/---

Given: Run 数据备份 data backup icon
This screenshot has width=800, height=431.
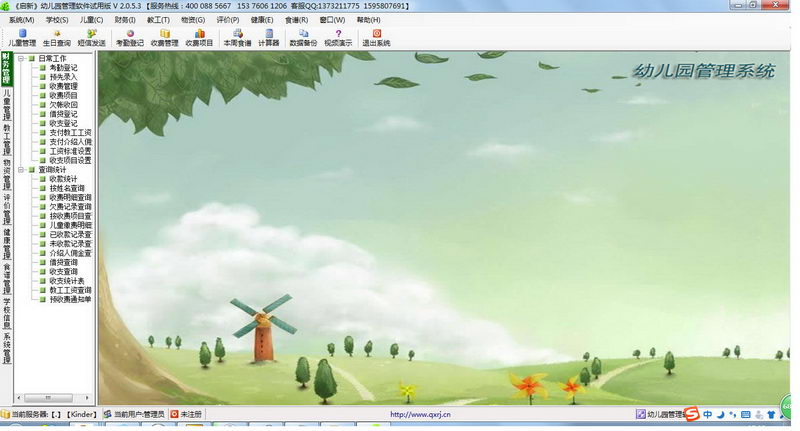Looking at the screenshot, I should pyautogui.click(x=303, y=38).
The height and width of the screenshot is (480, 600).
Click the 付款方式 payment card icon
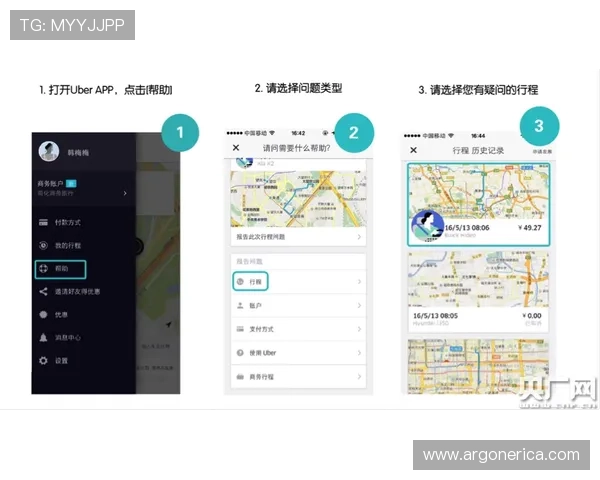[43, 221]

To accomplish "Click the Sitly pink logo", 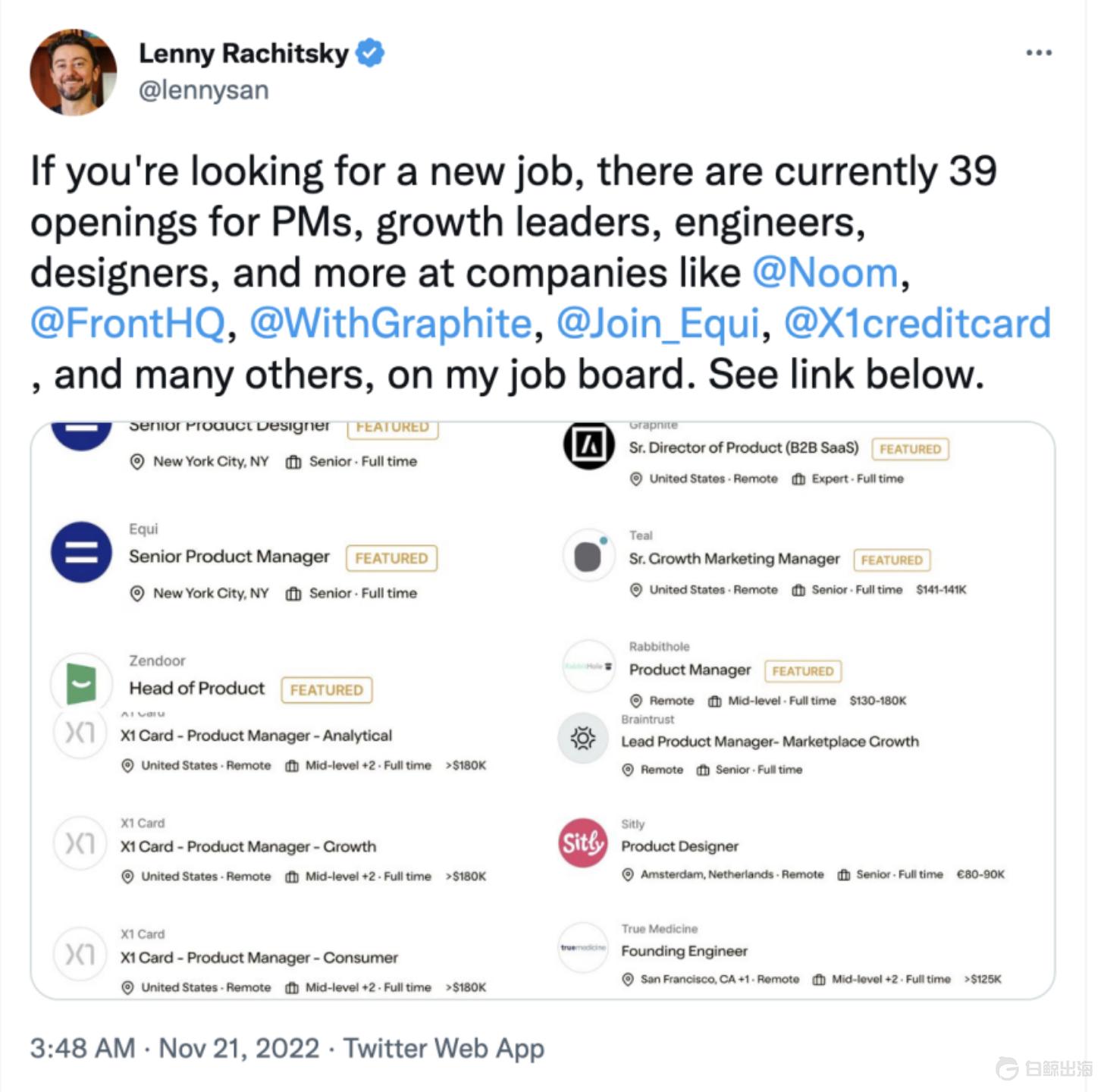I will click(x=582, y=844).
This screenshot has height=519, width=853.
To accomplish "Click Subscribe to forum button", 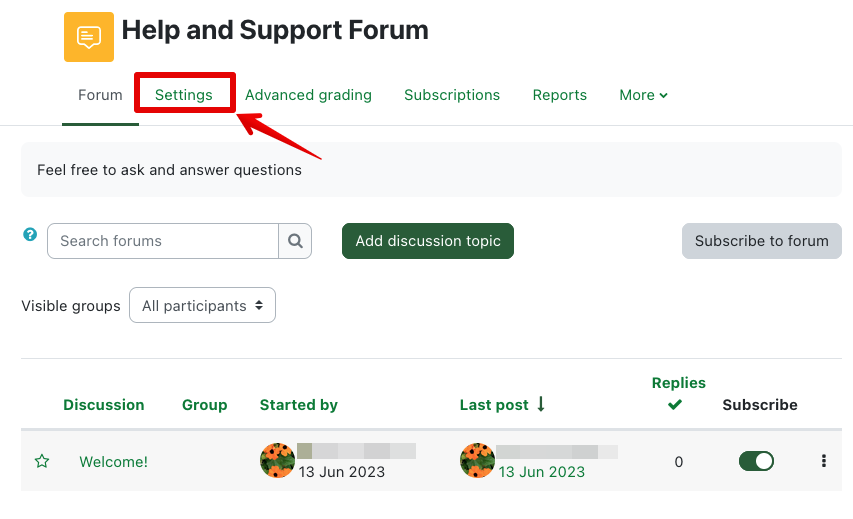I will coord(761,241).
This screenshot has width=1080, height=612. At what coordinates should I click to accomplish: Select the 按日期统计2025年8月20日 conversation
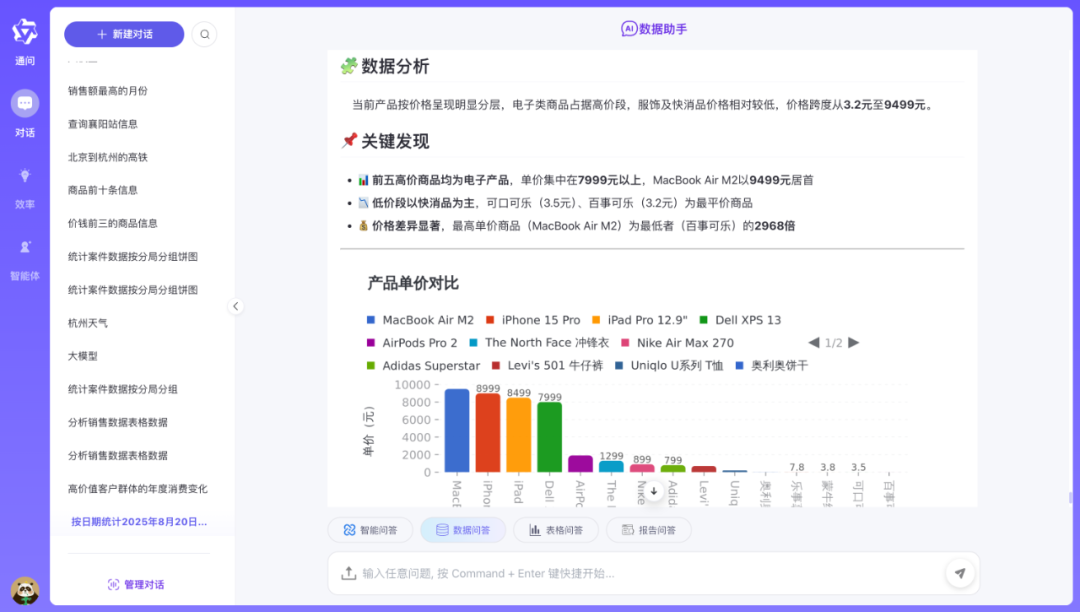137,521
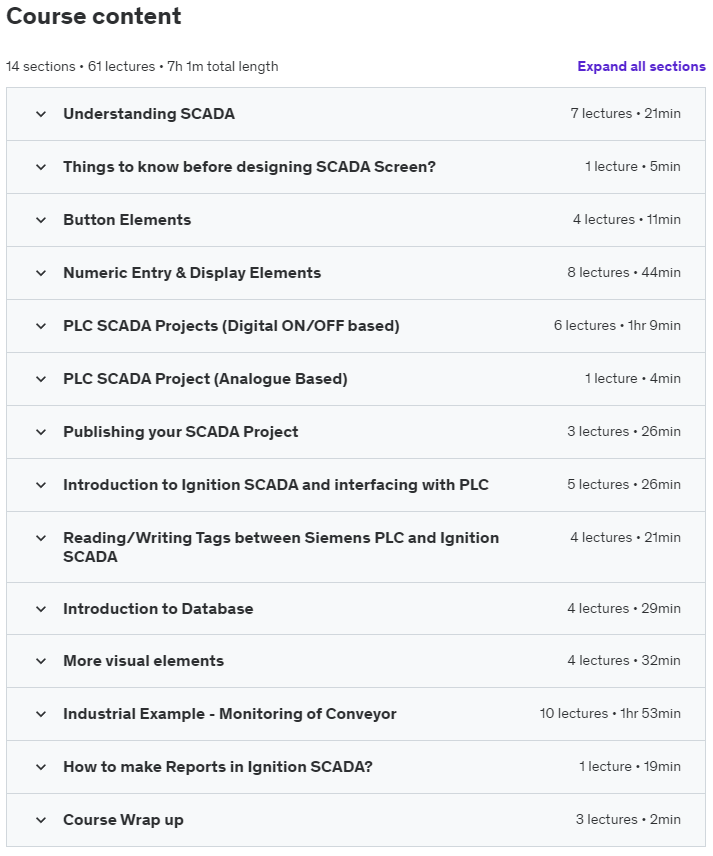
Task: Click chevron beside Numeric Entry & Display Elements
Action: coord(41,273)
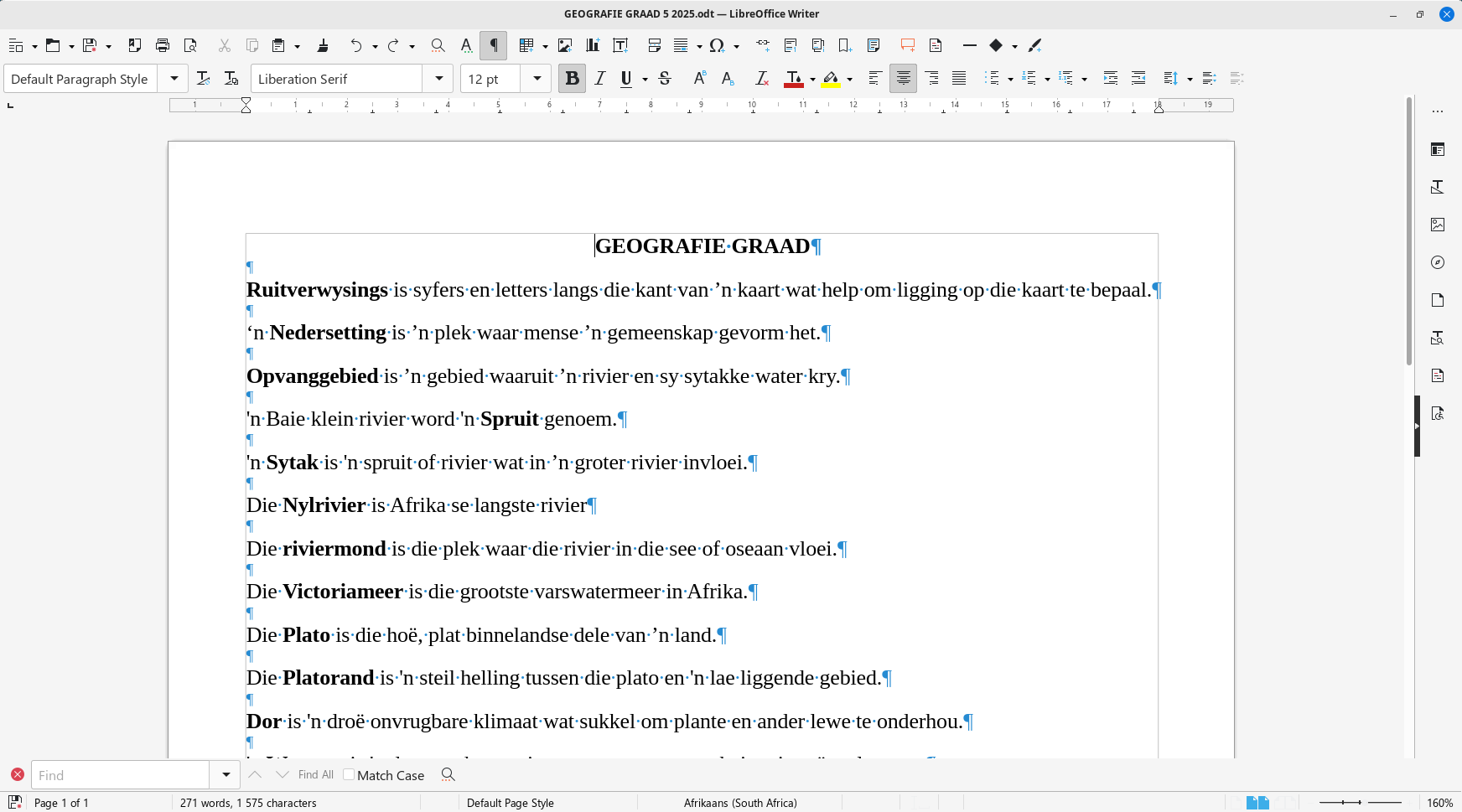Apply Justified alignment to the paragraph

tap(959, 79)
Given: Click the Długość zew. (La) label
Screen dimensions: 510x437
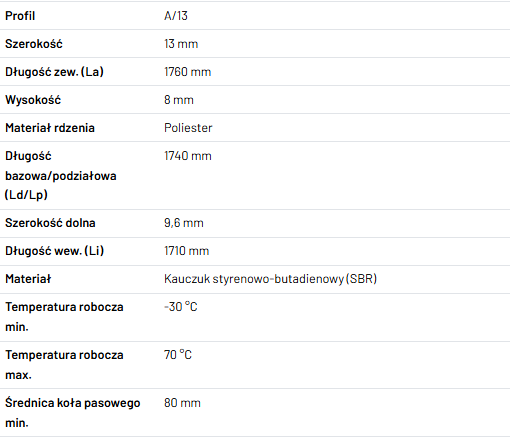Looking at the screenshot, I should (x=54, y=72).
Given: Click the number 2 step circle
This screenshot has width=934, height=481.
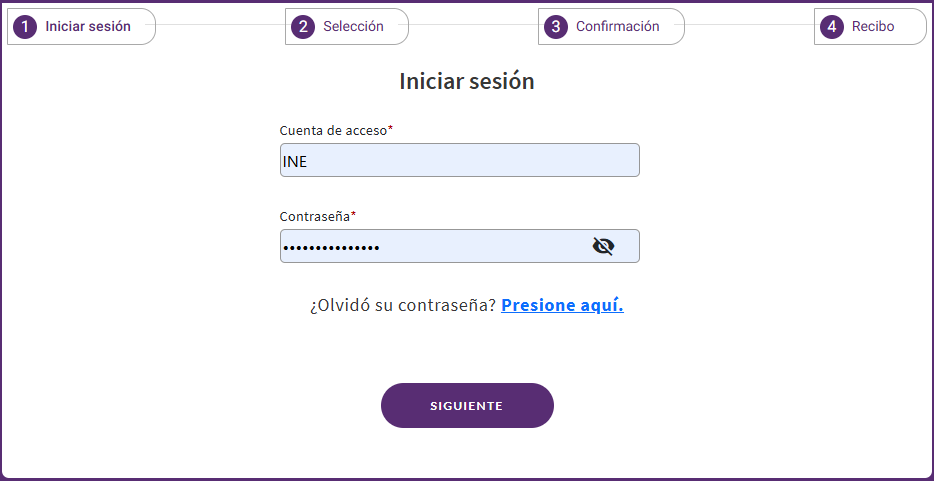Looking at the screenshot, I should 303,27.
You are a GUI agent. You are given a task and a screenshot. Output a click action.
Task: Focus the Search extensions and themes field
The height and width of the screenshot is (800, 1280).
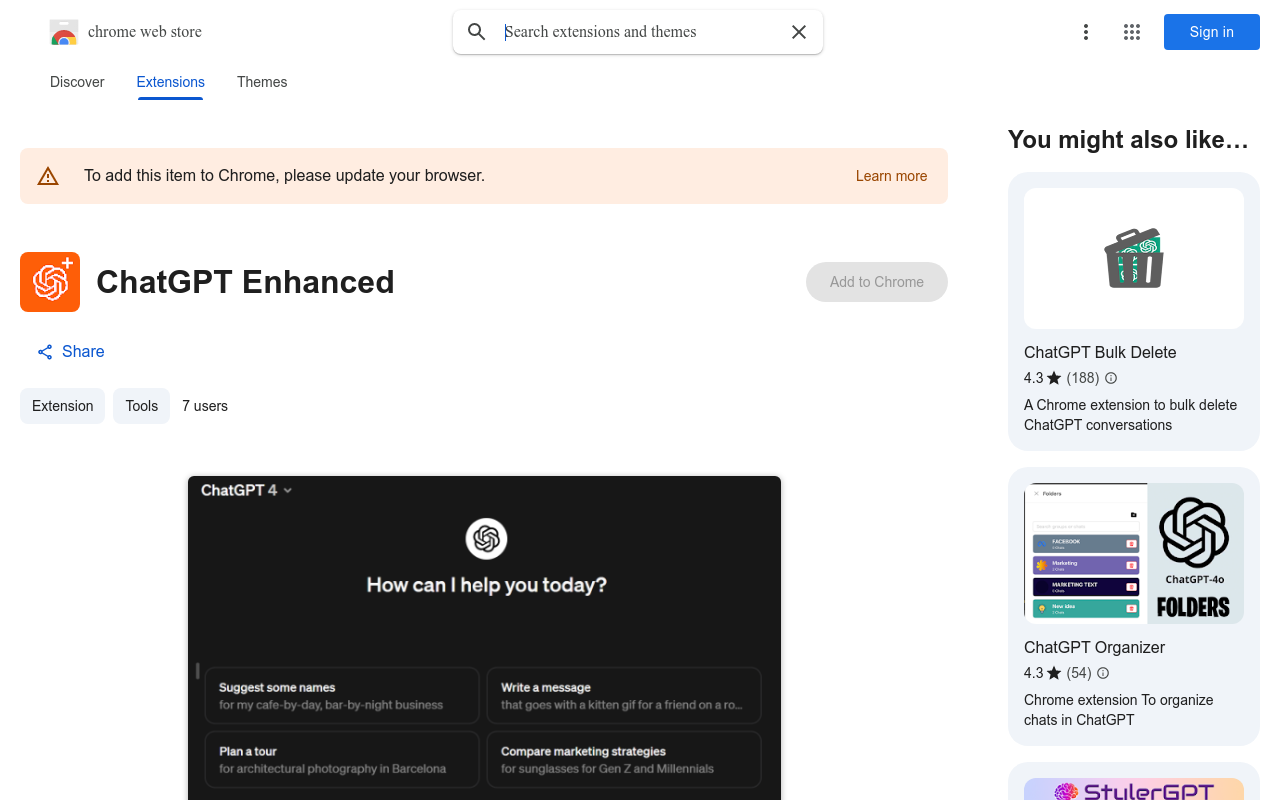pos(640,32)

\---

• What the task asks
Up to and including the last line of the listing, starting at the line with "Task: Focus the", extract every line exactly and leave out the pictures.

• Output for this exercise
Task: Focus the Search extensions and themes field
The height and width of the screenshot is (800, 1280).
pos(640,32)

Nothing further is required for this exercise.